Jede Nationalratswahl und jede neue Bundesregierung betreffen auch den VfGH. Die Nominierung seiner Mitglieder ist an die Bundesregierung sowie an Mehrheiten in National- und Bundesrat gebunden: Für die Position des Präsidenten und des Vizepräsidenten hat die Regierung das Vorschlagsrecht, sie nominiert außerdem sechs Verfassungsrichter sowie drei Ersatzmitglieder. Die weiteren sechs Mitglieder und drei Ersatzmitglieder schlagen zum Teil der Nationalrat sowie der Bundesrat vor. Veränderte Mehrheitsverhältnisse wirken sich also auch auf die Zusammenstellung des VfGH aus. Dem Kabinett Kurz II kommt nicht nur die Nominierung eines neuen VfGH-Präsidenten, sondern Ende 2020 auch jene eines neuen Ersatzmitgliedes in der Nachfolge Lilian Hofmeisters zu. Da voraussichtlich VfGH-Vizepräsident Christoph Grabenwarter, der seit Bierleins Abgang den VfGH interimistisch geführt hatte, zum Präsidenten aufsteigt, scheint den Grünen die Nominierung des Vizepräsidenten und/oder eines neuen Ersatzmitgliedes versprochen.

Opposition außen vor

Bis zum Ende der Legislaturperiode 2024 werden jedoch keine weiteren Mitglieder das 70. Lebensjahr erreichen, was nun die Möglichkeit eröffnet, allgemeine demokratiepolitische Überlegungen zu Transparenz und Öffentlichkeit der Richterbestellung anzustellen. Schon im Nationalratswahlkampf meldeten sich kritische Stimmen zu Wort. Heide Schmidt etwa monierte für den Verein Respekt.net „das Fehlen einer breiteren politischen Aufstellung innerhalb der relevanten Institutionen, wie zum Beispiel im Verfassungsgerichtshof“. Es gehöre zur Demokratie, die Opposition einzubeziehen.

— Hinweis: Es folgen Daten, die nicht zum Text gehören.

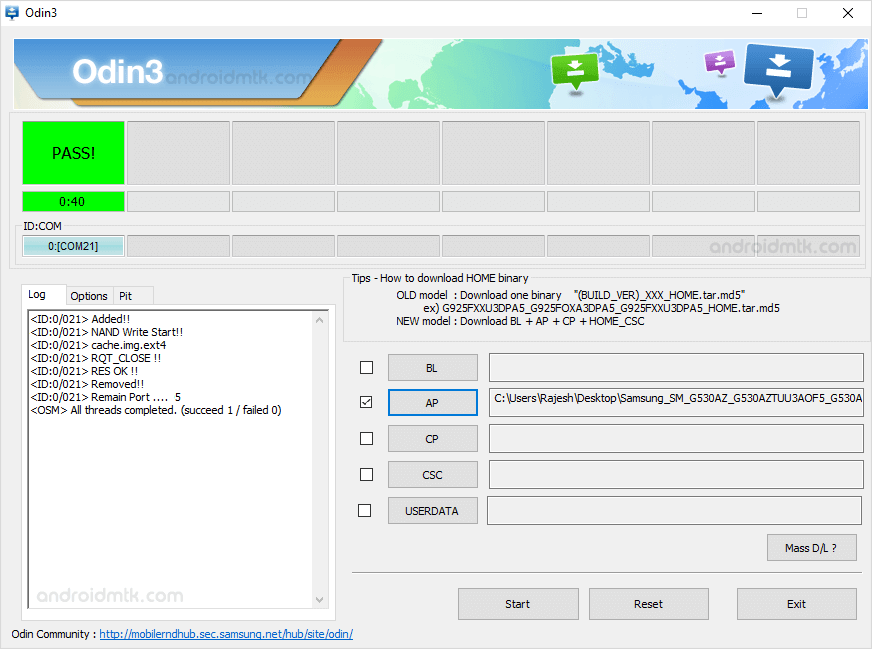Screen dimensions: 872x649
Task: Open the Odin Community link
Action: [x=225, y=634]
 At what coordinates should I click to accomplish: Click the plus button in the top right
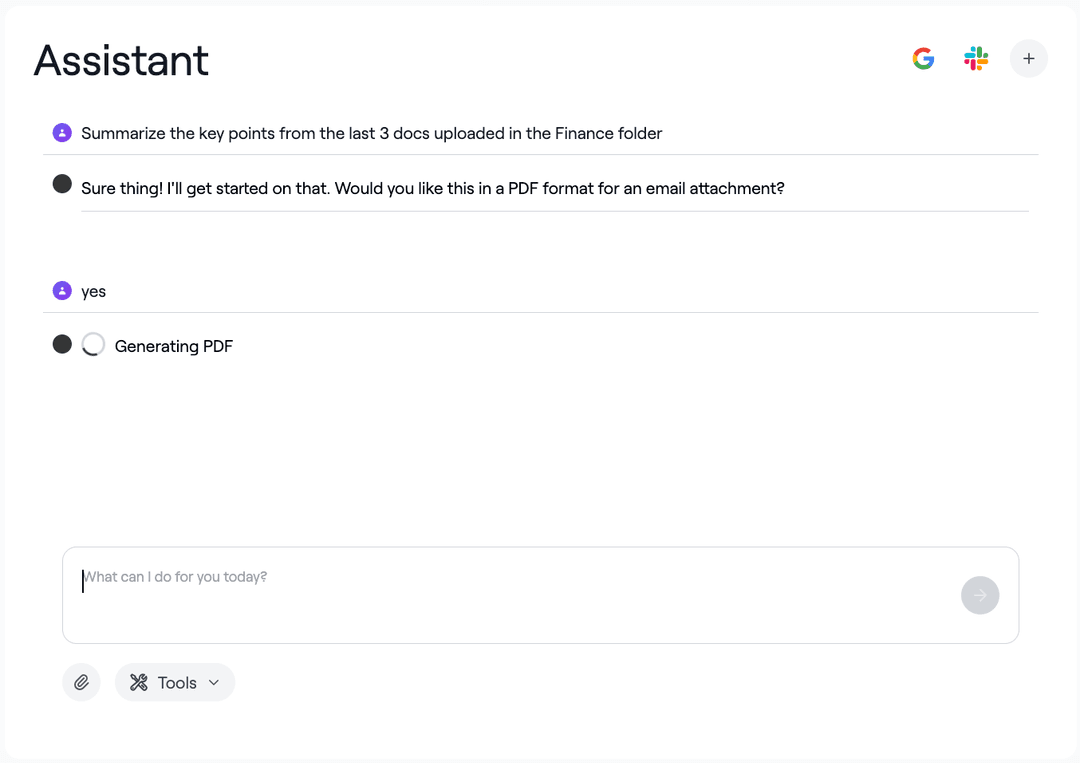tap(1029, 58)
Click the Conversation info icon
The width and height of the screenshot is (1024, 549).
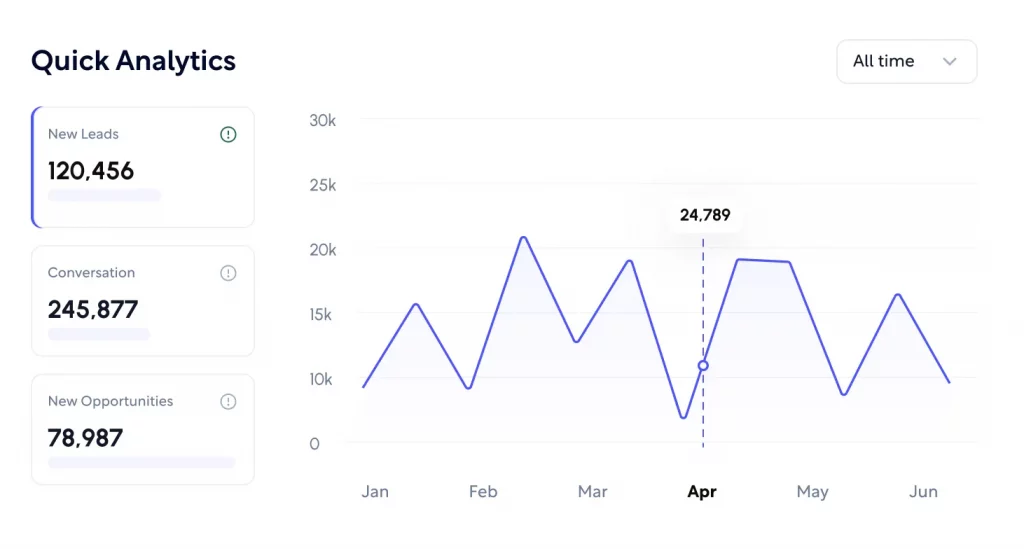[x=228, y=273]
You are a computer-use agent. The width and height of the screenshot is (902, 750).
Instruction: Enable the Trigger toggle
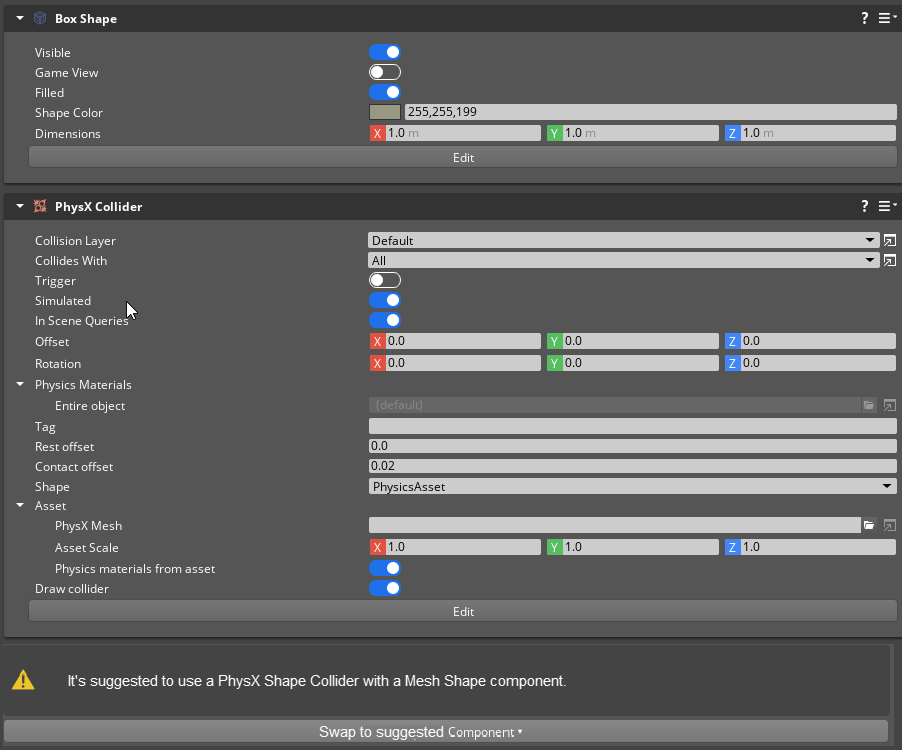click(x=385, y=280)
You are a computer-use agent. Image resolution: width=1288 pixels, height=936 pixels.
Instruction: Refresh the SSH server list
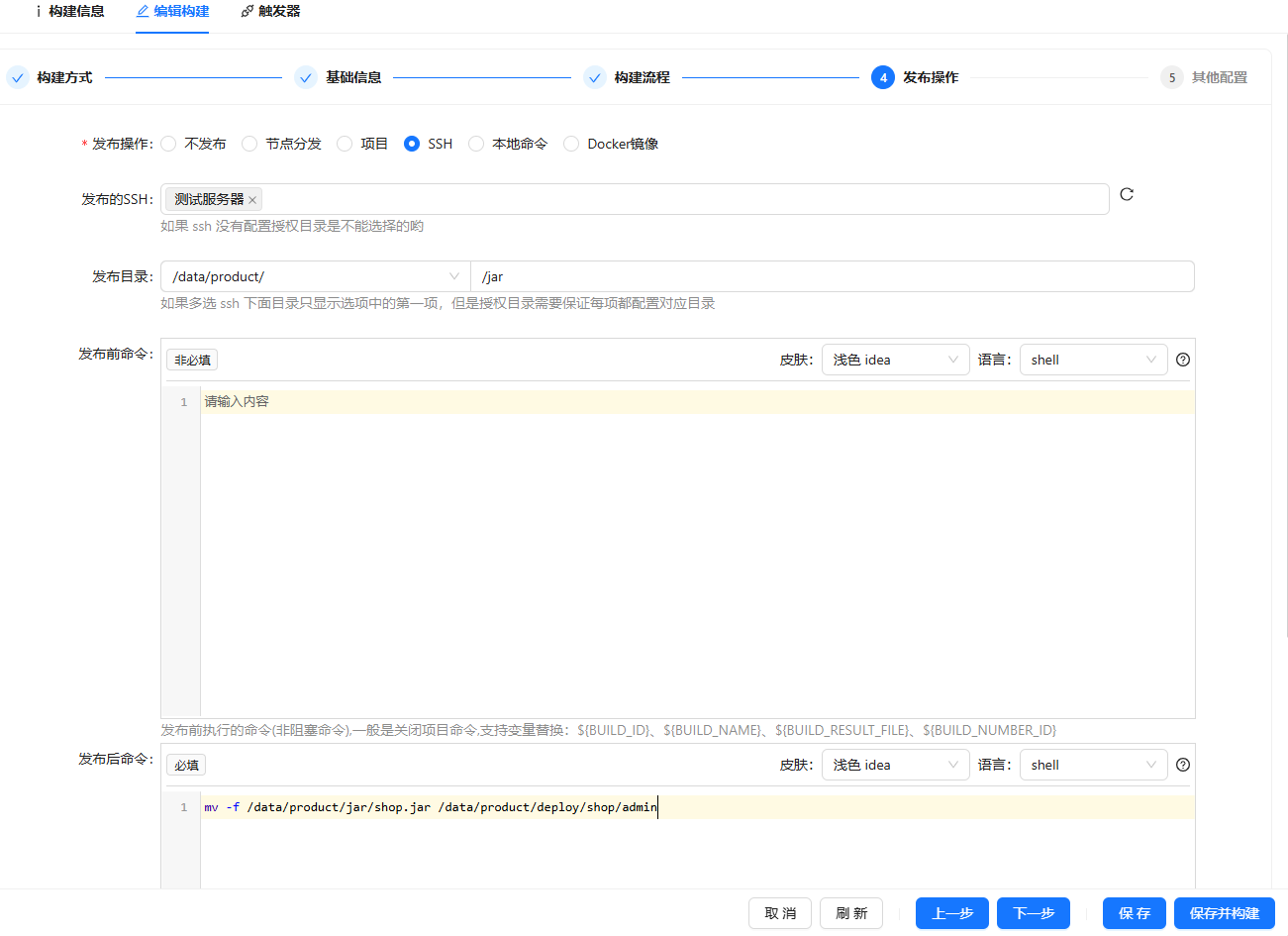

Jenem besorgten Aufruf vermag die Politikwissenschaft Daten gegenüberzustellen. Sie misst die institutionelle Unabhängigkeit von Verfassungsgerichten anhand folgender Kriterien: Inklusivität der Richterbestellung, Amtszeit, Möglichkeit der Ab- und/oder Wiederwahl sowie Schutz der Richter vor politischem Druck. Im OECD-Vergleich zählt der VfGH zu den unabhängigsten Gerichtshöfen. Die Analyse zeigt, dass das Ausmaß der richterlichen Unabhängigkeit mit der Länge der Amtszeit sowie mit dem Ausschluss der Möglichkeit von Ab- und Wiederwahl steigt. Zudem ist der Schutz vor politischem Druck größer, wenn das Gericht einen formalen Status als Verfassungsorgan hat, keinem Minis­terium zugeordnet ist und über ein eigenes Budget verfügt. Aus österreichischer Sicht ist somit die Inklusivität der Richterbestellung am ehesten problematisch, also die Frage: Wer wird wie Mitglied am VfGH?